Mesmo além da viabilidade tecnológica e o desejo de realizar, talvez o maior obstáculo para melhorar a infraestrutura nas economias avançadas é que qualquer novo projeto normalmente exige navegar por questões difíceis como direito de passagem, preocupações ambientais e objeções de cidadãos apreensivos que representam uma variedade de interesses.

O projeto da rodovia “Big Dig” em minha cidade natal, Boston, Massachusetts, foi um dos projetos de infraestrutura mais caros da história dos Estados Unidos. O esquema foi originalmente projetado para custar US$ 2.6 bilhões, mas a conta final ultrapassou US$ 15 bilhões, segundo algumas estimativas, ao longo dos 16 anos de sua construção. Isso foi menos resultado de corrupção do que de subestimar o poder de barganha de vários grupos de interesse. A polícia exigiu pagamentos substanciais de horas extras, os bairros afetados exigiram isolamento acústico e pagamentos colaterais e a pressão para criar empregos levou ao excesso de pessoal.

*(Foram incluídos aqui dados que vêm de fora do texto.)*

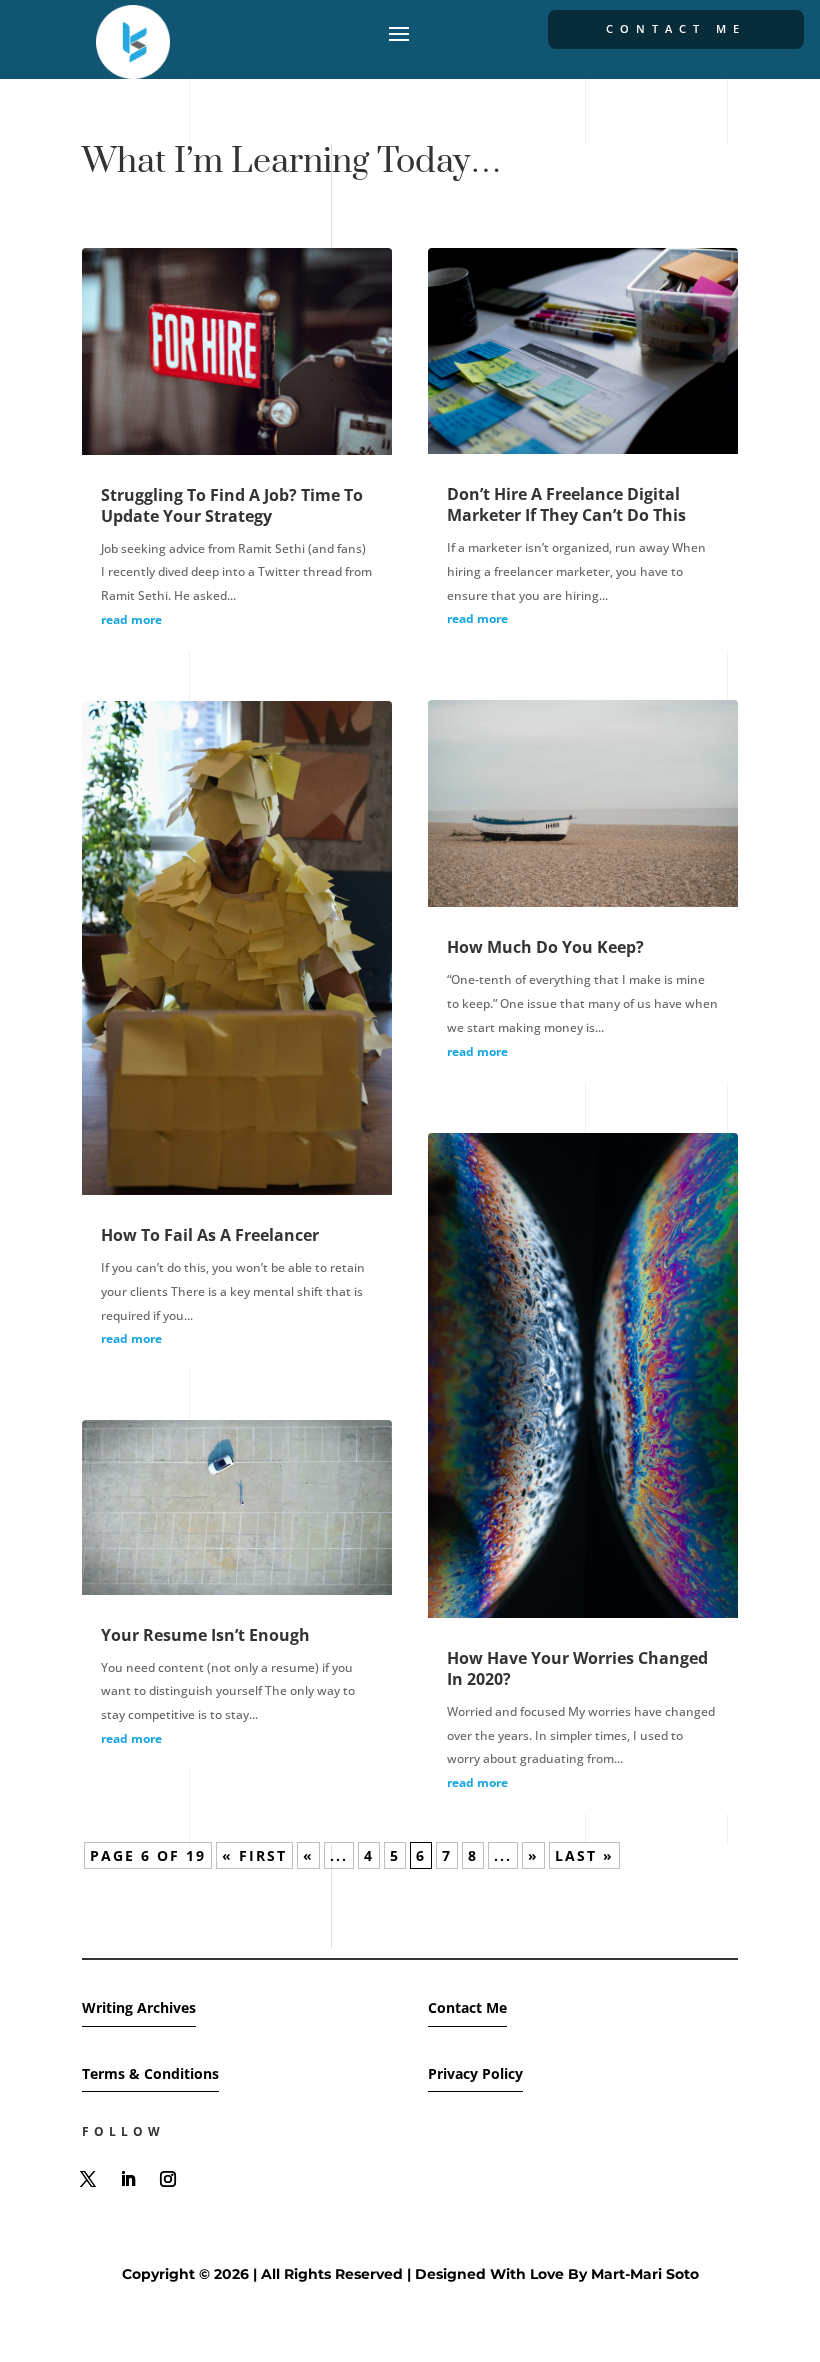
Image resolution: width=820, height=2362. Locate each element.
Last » (584, 1855)
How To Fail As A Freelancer (210, 1235)
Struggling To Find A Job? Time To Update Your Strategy (232, 505)
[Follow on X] (88, 2179)
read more (131, 619)
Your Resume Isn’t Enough (205, 1635)
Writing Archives (139, 2007)
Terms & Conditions (150, 2073)
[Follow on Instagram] (168, 2179)
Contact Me (676, 28)
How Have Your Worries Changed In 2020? (577, 1668)
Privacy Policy (475, 2073)
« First (254, 1855)
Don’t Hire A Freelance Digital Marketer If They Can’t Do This (566, 504)
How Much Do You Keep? (545, 947)
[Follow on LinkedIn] (128, 2179)
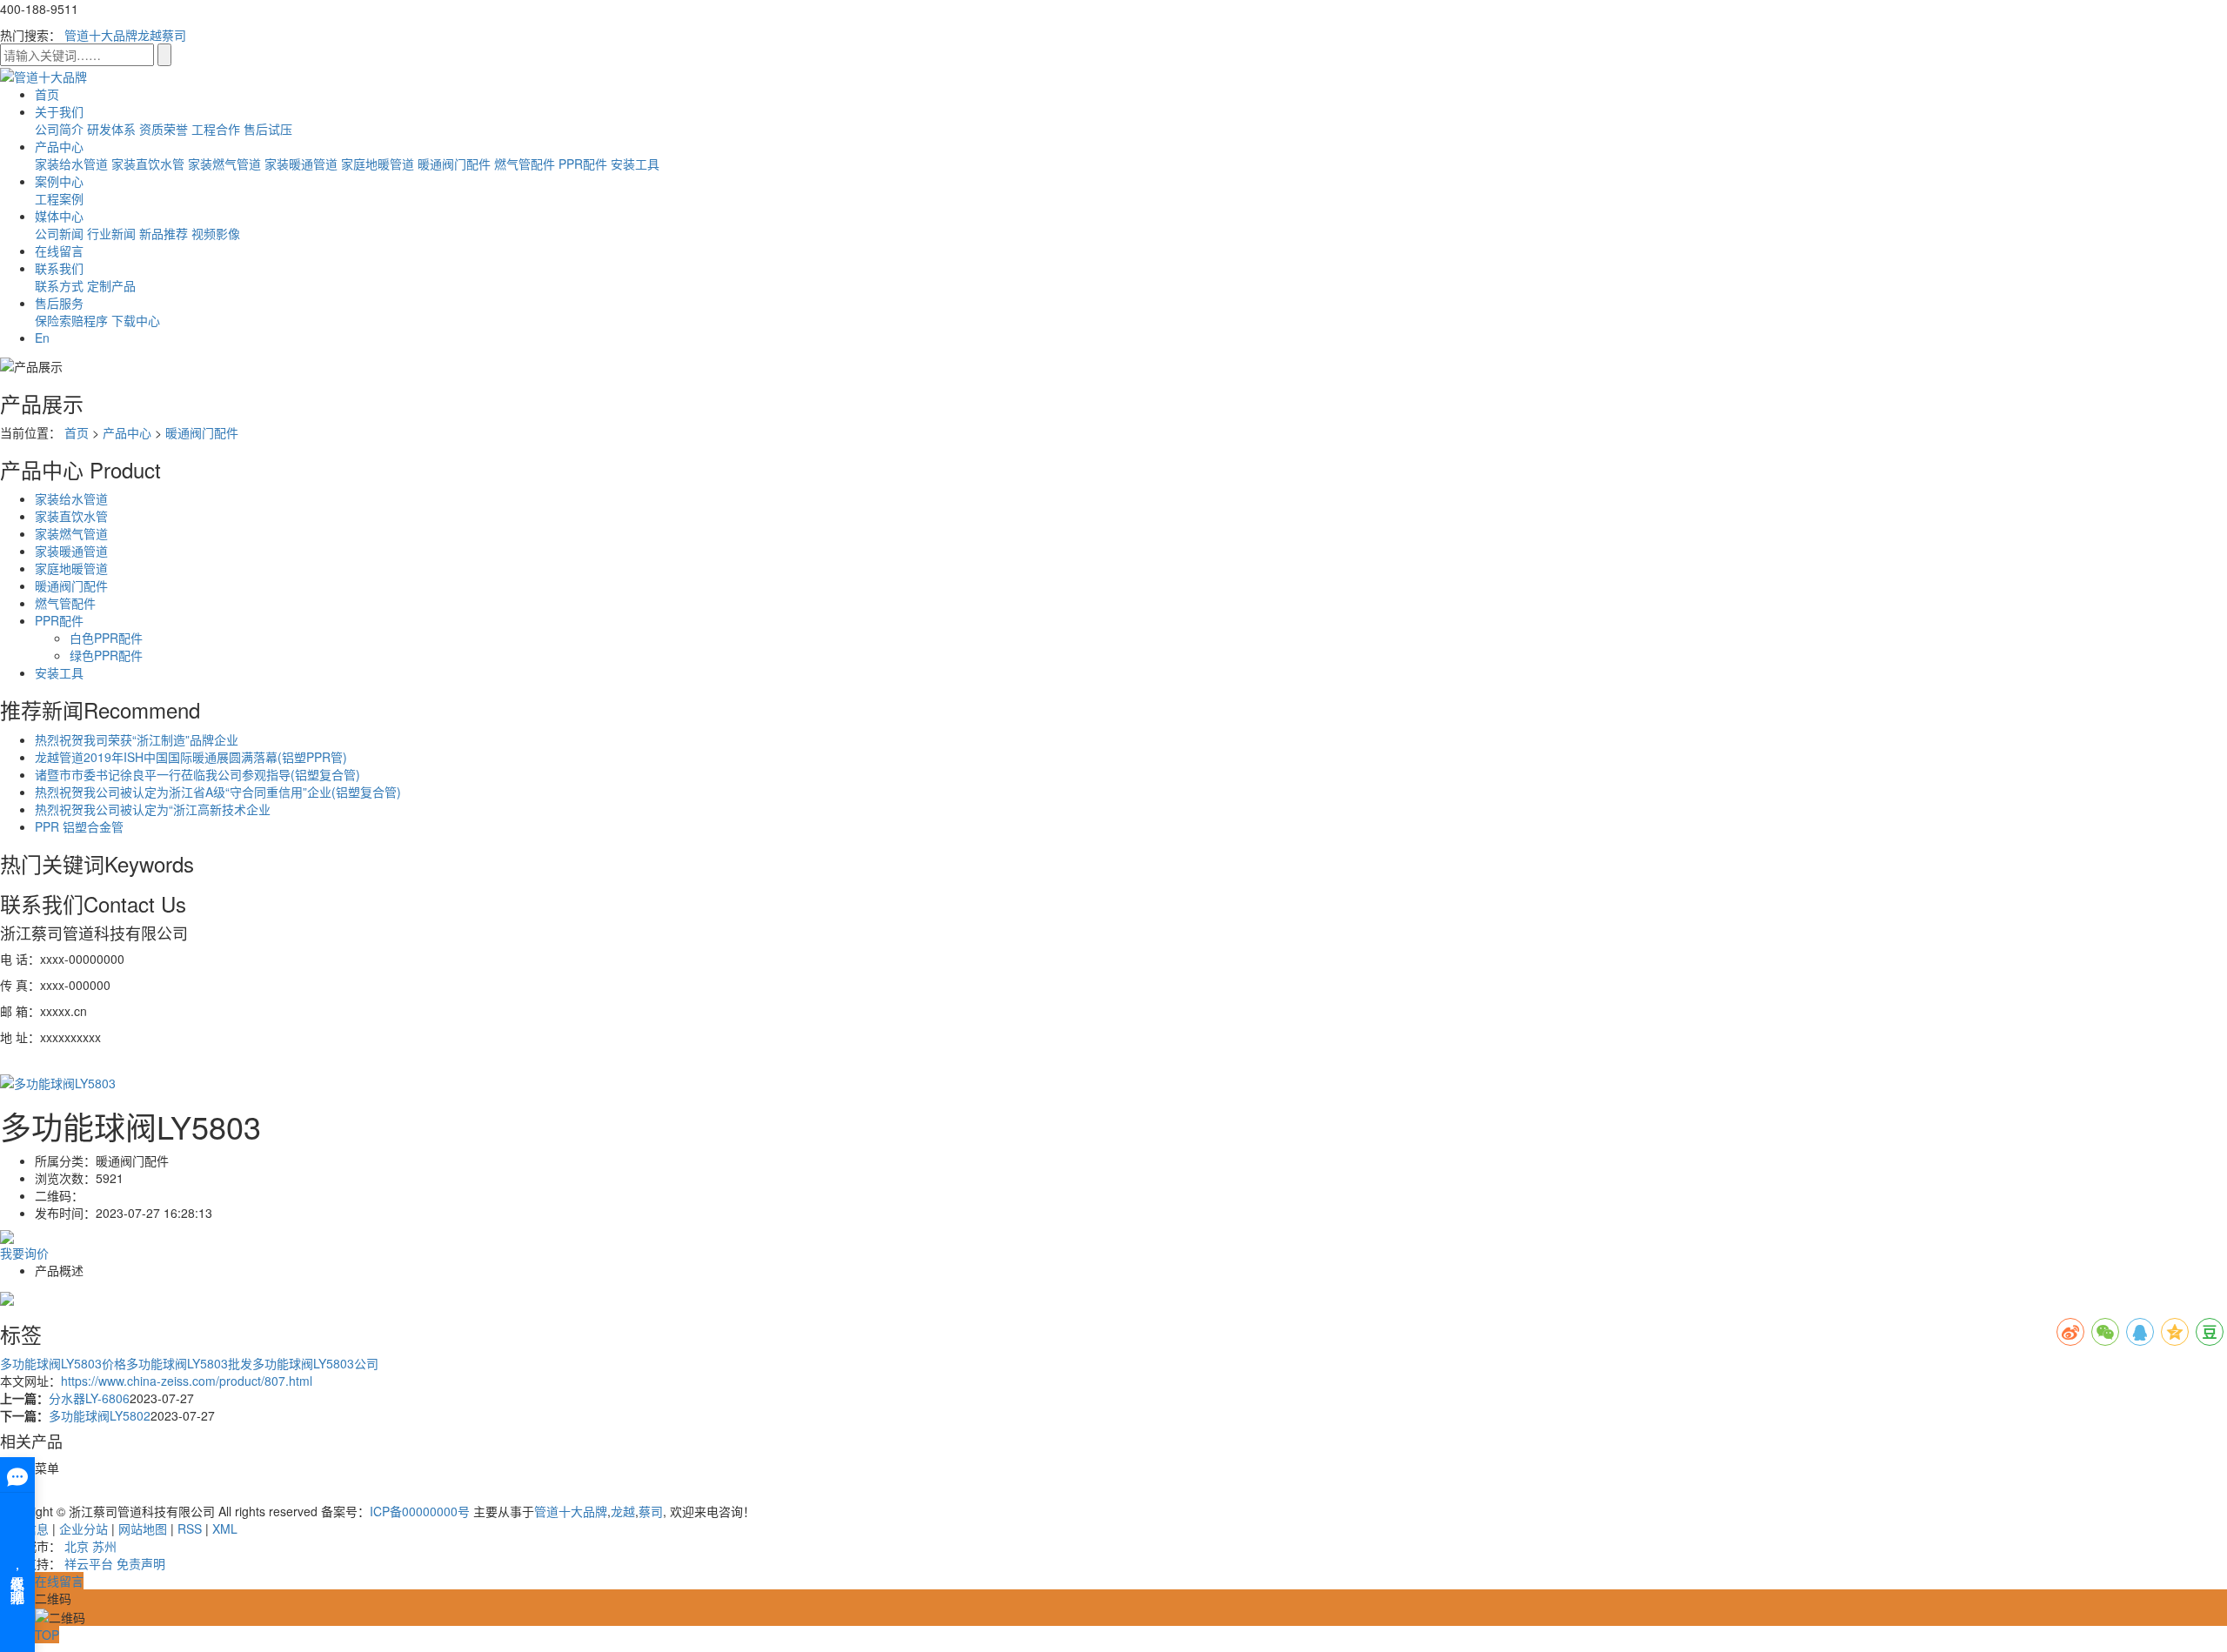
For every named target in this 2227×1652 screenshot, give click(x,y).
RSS (189, 1528)
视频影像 (215, 233)
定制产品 (111, 285)
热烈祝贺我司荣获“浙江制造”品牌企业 (136, 739)
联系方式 (59, 285)
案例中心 (59, 181)
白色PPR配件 (106, 637)
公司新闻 (59, 233)
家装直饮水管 (147, 163)
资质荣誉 (163, 128)
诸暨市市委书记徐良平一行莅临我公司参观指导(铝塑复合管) (197, 774)
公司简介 (59, 128)
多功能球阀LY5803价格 (63, 1363)
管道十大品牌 (100, 34)
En (42, 337)
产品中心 (59, 146)
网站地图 (142, 1528)
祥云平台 (88, 1563)
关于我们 (59, 111)
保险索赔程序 (71, 320)
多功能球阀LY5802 (99, 1415)
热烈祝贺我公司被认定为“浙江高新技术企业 (153, 809)
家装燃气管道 (224, 163)
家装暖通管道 (301, 163)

A construção do metrô da Segunda Avenida em Nova York foi uma experiência semelhante, embora em uma escala um pouco menor. Na Alemanha, o novo aeroporto Berlin-Brandenburg foi inaugurado recentemente com nove anos de atraso e custo três vezes  maior que o inicial estimado.

Todos esses projetos ainda podem ser de bom valor, mas o padrão de estouros de custo que eles apresentam deve moderar a visão de que qualquer projeto de infraestrutura precisa ser vencedor em uma era de taxas muito baixas. Além disso, um investimento mal considerado em infraestrutura pode criar custos de longo prazo, desde danos ambientais a excessivos requisitos de manutenção.

O caso para aumentar os gastos com infraestrutura no ambiente de baixas taxas de juros de hoje ainda é convincente, mas uma considerável experiência tecnocrática será necessária para ajudar a comparar projetos e fornecer realistas avaliações de custos. A criação de um banco de infraestrutura nacional ao estilo do Reino Unido (uma ideia que o ex-presidente dos Estados Unidos, Barack Obama havia proposto) é uma abordagem sensata. Sem isso, a recente explosão de entusiasmo com a infraestrutura provavelmente será uma oportunidade perdida.